Author : Steve Smith, Staff Writer

Commander Abhrams wasn’t an athlete, but had trained almost maniacally to meet the physical requirements of the space program. He wasn’t the smartest either, and in school most reports included notes suggesting he ‘would do better if he applied himself’. He’d made up the time later though, studied after work and on weekends to get through the entrance exams. Nothing was going to keep him from space once the program opened up.

He got his wings, worked through the ranks and nearly four decades later found himself here, in command of a ship, out among the stars with an ark in orbit and boots on the ground of this new world.

The planet had been bombarded with an advanced terraforming agent while he was still in the academy, and now, with the lander parked on a flat mesa nearby, Abhrams looked with wild wonder at this world around him.

The shelf of the mesa gave way to a beach of tumbled river rock, beyond which a lake reached out to the horizon. Along the edge of the lake, bullrushes reached skyward, and though from a distance he couldn’t be sure, he would swear they were nearly four metres tall.

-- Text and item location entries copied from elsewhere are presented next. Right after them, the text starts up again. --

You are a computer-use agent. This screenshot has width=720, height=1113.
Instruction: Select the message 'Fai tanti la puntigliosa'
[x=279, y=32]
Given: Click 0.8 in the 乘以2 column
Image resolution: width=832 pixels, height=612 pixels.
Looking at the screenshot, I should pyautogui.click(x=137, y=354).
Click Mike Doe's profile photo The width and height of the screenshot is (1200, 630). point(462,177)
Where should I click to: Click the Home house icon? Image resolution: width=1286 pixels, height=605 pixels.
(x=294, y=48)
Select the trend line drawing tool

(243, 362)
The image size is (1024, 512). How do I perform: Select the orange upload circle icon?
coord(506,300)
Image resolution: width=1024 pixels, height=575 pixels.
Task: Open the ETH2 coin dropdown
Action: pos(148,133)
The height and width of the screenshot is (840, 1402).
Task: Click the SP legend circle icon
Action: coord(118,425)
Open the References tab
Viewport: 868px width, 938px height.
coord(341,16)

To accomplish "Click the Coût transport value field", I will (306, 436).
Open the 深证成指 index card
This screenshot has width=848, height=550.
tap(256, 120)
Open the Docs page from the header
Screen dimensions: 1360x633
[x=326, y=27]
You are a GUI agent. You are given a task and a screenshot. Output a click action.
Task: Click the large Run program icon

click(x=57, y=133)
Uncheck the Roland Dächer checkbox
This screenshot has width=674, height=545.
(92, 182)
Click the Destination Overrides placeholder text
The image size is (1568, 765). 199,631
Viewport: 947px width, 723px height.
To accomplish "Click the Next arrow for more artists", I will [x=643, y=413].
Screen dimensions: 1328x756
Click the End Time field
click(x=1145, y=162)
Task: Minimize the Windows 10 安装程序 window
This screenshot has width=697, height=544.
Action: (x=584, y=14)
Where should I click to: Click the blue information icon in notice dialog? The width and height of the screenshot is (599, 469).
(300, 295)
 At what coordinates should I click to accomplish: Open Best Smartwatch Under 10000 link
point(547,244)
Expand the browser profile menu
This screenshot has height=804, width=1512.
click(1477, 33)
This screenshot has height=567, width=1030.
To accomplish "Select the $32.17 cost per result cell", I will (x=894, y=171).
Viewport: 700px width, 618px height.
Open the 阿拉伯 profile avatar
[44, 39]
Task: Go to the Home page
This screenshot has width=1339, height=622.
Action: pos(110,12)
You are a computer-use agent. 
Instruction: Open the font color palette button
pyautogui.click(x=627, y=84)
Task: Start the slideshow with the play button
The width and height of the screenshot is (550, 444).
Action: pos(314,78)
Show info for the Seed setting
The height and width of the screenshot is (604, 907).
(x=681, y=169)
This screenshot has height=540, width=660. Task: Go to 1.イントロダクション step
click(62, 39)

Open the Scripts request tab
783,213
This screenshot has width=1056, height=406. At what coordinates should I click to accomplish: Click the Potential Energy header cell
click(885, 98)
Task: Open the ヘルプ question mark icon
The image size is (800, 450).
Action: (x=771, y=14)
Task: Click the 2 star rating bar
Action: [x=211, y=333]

Nearby, a thicket of what looked like sunflowers grew out from a patch of the river rock. As he watched, a small flying thing – possibly a bird – hovered close to one, reaching in – maybe to pluck a seed – when the flower folded in half with a snick and trapped the flying thing inside.

Motion near the water’s edge caught his eye, and the rocks began, in ones and twos, to unfold themselves, legs extending from inside the protective stony shells to form into a line of ants the size of cats marching up towards the mesa. Abhrams stepped back, but they divided, giving him a metre wide berth before joining up again and closing the distance to the ship.

He took a few steps towards the lander itself, but the rock-ants climbed on top of one another, forming a stationary wall ahead of him, and it didn’t move as he approached, but rather rose higher, the giant ants buttressing the structure from behind and blocking his way. Beyond them he could see the entire surface of the landing craft was moving, a rippling mass of life teaming over its surface, and he could only stare in horror as the ship slowly seemed to shrink in size beneath the weight of these creatures until it was no more.

The flow of ants changed then, turning about face as a singular unit and almost pouring off the mesa  as they returned to the lakeside.

He watched as they passed, and realized that the once grey and rocky surface of their shells now glistened with a fresh white alloy veneer, and as they spread out across the beach, he could almost make out the corporation’s logo spread across a number of their backs, before they rolled back into balls and the ground was still once more.

Somewhere out on the water a large serpentine fish broke the surface, fins extending from its body like legs to sprint across on top of the water. Behind it a blur gave close chase, the pair zig-zagging around the lake until a mouth opened up ahead of the hapless fish, the pursuer having driven it straight into its partner’s jaws. Abhrams gaped at the pair of animals he would have called leopards, as they hung half in and half out of the water face to face, one spitting half its catch into the other’s mouth before both slipped beneath the surface of the lake leaving nothing behind but stillness.

Things had gone terribly awry here, but he’d already made up his mind. Adapt and overcome.

Nothing was going to keep him in space, now that there was a new world opening up.